Esta Nagy edited this page Jan 19, 2021 · 2 revisions

Caching flow in general

The flow of using a cache is rather simple when caching itself is easy to achieve. We insert a caching layer between our service code and the dependency (the origin of the data) and let the caching code to try the cache first. Depending on the use case, and how well we understood and implemented our cache, we will either see cache MISS cases or cache HIT cases for most of the calls.

Cache MISS

The cache MISS flow is the more complicated as this case will make sure the cache is populated with fresh data in addition to returning it from the origin.

Cache MISS

Cache HIT

At the same time, the cache HIT flow is more simple and less expensive since we can avoid calling the origin.

Cache HIT

As you can imagine, our goal would be to have more HIT cases than MISS cases as we don't do caching just for the sake of caching, we expect some benefit in return. This benefit can be:

  • cheaper operation,
  • less load on the origin service,
  • faster responses
  • or more reliable service (since we are less dependent on the origin).

Cache-Only

In case of Cache-Only, we are not using the same approach so it will need us to adjust slightly, but ultimately we are using the same building blocks. We are talking about bulk requests and bulk responses, meaning, that a single request and response pair contains information related to multiple (possibly all) entities we will need for a single service invocation instead of calling the origin service N times. This is introducing a number of new things we need to address:

  • We need to know the partition size (the maximum N value which can be accepted by the origin in a single request)
  • We must decide how we want to react to a certain situations (e.g., if we see a MISS)
  • We need to know how to split and merge requests and responses between the bulk and single request cases.
  • We can have new cases (having partial HIT or partial MISS depending on your preference)

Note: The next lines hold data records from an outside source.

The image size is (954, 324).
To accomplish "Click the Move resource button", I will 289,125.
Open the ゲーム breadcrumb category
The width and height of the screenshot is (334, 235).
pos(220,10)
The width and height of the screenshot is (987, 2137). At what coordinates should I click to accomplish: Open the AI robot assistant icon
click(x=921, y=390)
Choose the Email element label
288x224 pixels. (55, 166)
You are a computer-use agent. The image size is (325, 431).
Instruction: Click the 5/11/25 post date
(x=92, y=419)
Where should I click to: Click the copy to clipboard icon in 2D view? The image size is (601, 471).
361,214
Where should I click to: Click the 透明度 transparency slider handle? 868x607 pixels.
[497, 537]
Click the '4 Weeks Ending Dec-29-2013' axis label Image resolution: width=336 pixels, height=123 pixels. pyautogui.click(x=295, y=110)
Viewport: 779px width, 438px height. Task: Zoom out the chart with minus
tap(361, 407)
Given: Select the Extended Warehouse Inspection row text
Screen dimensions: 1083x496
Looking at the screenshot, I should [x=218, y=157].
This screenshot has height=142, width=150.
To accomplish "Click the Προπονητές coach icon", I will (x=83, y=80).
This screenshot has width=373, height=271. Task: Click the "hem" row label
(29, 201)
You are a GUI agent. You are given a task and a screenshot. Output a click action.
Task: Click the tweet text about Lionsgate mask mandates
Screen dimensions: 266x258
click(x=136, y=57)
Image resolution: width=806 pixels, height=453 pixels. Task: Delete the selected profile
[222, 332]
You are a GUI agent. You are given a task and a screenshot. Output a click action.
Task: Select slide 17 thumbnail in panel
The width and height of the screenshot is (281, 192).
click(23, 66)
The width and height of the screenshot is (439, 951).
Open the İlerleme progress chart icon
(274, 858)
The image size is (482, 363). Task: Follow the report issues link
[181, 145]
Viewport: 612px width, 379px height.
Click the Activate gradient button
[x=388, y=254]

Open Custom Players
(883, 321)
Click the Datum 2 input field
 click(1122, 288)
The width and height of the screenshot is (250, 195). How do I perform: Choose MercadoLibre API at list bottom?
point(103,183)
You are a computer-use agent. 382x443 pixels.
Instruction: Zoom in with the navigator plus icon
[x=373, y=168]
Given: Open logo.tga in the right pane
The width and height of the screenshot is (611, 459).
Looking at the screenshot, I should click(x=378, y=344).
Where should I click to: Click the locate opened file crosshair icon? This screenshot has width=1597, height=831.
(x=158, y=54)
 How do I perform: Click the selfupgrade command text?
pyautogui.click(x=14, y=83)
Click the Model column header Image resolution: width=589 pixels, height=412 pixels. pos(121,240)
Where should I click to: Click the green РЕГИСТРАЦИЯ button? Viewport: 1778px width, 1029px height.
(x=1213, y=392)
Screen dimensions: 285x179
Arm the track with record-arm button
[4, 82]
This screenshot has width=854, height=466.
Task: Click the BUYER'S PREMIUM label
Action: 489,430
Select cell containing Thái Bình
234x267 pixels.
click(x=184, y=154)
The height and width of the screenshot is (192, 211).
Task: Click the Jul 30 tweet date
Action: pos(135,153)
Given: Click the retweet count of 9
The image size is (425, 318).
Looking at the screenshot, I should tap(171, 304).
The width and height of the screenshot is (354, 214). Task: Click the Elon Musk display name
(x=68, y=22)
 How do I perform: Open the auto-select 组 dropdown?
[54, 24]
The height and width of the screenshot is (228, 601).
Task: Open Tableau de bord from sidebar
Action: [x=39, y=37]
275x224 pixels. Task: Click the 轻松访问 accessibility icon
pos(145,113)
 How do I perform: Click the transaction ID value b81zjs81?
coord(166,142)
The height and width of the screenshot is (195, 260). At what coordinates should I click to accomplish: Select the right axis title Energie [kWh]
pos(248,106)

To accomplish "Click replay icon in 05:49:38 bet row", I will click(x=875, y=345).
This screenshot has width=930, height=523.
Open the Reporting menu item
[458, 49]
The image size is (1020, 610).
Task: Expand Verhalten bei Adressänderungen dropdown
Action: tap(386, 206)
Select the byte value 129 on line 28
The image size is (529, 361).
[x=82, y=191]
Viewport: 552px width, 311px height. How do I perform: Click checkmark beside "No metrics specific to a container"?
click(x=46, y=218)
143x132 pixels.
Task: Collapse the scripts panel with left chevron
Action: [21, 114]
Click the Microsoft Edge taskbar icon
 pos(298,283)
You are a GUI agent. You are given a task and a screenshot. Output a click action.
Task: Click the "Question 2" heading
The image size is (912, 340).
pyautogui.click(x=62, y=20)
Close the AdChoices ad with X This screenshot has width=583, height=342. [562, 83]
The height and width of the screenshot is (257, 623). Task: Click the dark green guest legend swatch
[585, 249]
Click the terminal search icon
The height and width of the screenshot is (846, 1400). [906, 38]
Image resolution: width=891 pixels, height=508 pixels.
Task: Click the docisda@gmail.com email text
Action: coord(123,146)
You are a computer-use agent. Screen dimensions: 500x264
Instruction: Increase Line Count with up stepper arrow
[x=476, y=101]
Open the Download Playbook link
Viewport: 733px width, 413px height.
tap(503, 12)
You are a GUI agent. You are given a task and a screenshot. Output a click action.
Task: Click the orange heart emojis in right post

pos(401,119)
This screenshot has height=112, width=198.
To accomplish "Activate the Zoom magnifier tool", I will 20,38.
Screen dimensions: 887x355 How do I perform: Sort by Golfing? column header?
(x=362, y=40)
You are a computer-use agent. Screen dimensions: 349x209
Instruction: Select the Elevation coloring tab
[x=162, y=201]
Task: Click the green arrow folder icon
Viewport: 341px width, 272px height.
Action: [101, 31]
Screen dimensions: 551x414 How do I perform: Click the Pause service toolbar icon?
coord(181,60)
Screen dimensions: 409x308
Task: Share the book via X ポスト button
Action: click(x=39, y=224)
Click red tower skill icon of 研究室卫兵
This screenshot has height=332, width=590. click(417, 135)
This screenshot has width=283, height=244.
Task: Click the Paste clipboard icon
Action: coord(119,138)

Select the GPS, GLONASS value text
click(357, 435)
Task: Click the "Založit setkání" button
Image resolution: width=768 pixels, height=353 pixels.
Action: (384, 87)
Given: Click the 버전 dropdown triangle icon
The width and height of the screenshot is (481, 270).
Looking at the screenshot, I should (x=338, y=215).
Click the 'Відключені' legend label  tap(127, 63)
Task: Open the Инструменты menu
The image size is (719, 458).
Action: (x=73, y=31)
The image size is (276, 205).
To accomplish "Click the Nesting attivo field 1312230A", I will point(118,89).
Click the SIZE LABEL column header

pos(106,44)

The partial MISS case can look like the following diagram

Cache-Only partial MISS

As you can see, we are looping quite heavily, let's see why...

What will Cache-Only do?

While processing a request, Cache-Only should perform the following steps.

  1. Split the request into small parts (containing a request for a single entity for example)
  2. It will try the cache with each of these (depending on our strategy)
  3. After evaluating which parts are found and which are missing, we need to form bulk requests just below the partition size to let us get the missing parts from the origin
  4. Call origin with each partition
  5. Split the responses into small parts and update the cache with the fresh data (depending on our strategy)
  6. Merge all partition responses into a single response
  7. Return the single response

As you can see, this will both handle partitioning and caching on your behalf, your service implementation can focus on what it needs to solve with the data.

Cache refresh strategies

Cache-Only leans on these implementations to make the cache use flexible and customizable for your use-case.

The source code can be found here in case needed, but the following table will give a quick summary to let you choose.

Name Description
CACHE_ONLY Only calls the origin service when explicit cache refresh is performed. The items not found in cache will be simply skipped.
OPTIMISTIC Only calls the batch service for entities when they weren't found in the cache.
OPPORTUNISTIC Calls the batch service with the maximum amount of request items when we must call the service anyway in order to refresh some additional items on top of the missed ones.
PESSIMISTIC If any of the items were not found in the cache, it won't even try the rest of the cached items and will call the origin service for all of the items. This can reduce the overhead spent on caching when we know cache miss occurrences are likely signaling a larger number of items missing.
NEVER_CACHE Never uses cache for read or write. Useful when you want to use only the request partitioning and response merging functionality.